I don't like my children to see me cry or be upset, maybe that's what he's afraid of?

Do see your side though op.

CoffeeTea103 · 26/06/2014 19:32

Op are you trying to make a point with him. An eye test is not an emergency, you waited till now so a few days more would have been ok.

UsedToBeShirley · 26/06/2014 19:32

How many years has it been out of interest?

LuisSuarezTeeth · 26/06/2014 19:33

But you've basically hijacked his day OP. If YOU need a day off, sort it out separately. Although I do think glasses are urgent so it would have been wise to make other arrangements sooner.

LuisSuarezTeeth · 26/06/2014 19:35

Elding unless there is someone to supervise the toddler OP can't take them - you have to be completely undistracted.

LuisSuarezTeeth · 26/06/2014 19:36

Sorry, eldon

evertonmint · 26/06/2014 19:36

Unless glasses are broken an optician's trip is never so urgent that it has to be on a very specific day. I've worn glasses for 25 years as has DH. I can't envisage a situation where an eye test would need to be on an important anniversary. And yes, I have a boisterous 3yo I couldn't take to an eye test. But the test could wait.

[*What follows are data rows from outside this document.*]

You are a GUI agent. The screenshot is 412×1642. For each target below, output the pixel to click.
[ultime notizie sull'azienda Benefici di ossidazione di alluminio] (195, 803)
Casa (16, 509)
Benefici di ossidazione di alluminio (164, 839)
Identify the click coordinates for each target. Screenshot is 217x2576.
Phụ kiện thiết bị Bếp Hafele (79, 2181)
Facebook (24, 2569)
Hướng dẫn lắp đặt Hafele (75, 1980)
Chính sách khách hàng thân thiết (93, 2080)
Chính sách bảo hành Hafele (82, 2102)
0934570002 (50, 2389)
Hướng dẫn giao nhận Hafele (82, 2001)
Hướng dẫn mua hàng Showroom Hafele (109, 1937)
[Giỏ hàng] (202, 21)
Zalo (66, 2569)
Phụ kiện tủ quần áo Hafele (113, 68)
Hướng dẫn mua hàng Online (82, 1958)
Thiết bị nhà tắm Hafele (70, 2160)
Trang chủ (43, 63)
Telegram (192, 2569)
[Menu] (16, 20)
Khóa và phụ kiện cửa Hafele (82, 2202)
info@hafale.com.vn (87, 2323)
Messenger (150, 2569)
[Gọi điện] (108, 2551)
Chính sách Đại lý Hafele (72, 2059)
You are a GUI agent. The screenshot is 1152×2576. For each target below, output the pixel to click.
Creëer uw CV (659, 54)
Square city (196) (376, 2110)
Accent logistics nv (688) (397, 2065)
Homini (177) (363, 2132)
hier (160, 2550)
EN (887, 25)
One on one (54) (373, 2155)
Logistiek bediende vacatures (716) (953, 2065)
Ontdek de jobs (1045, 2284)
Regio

LuisSuarezTeeth · 26/06/2014 19:37

everton I'm thinking of headaches and stuff

northandsouth4 · 26/06/2014 19:40

Sorry. Is long overdue. It was probably due whilst pregnat but you can't get your eyes tested than. Probably bad timing.

OP posts:
Softlysoftlycatchymonkey · 26/06/2014 19:40

YANBU.

northandsouth4 · 26/06/2014 19:43

Probably bad timing. Tbh actual glasses aren't too bad. Can still see ok enough to drive with them. My sunglasses are more of a problem as they have been giving me headaches so I am having to manage with my glasses.

OP posts:
northandsouth4 · 26/06/2014 19:48

I have tried to get an appointment for last weekend. I have tried to make an appointment near my sisters so she could come with me but they were booked. She was meeting me anyway on a rare day off.
Maybe I did underappreciate how important this was. Although he actually asked me why I was crying on the day of my mum's funeral and he has never mentioned her anniversary before or visited grave etc.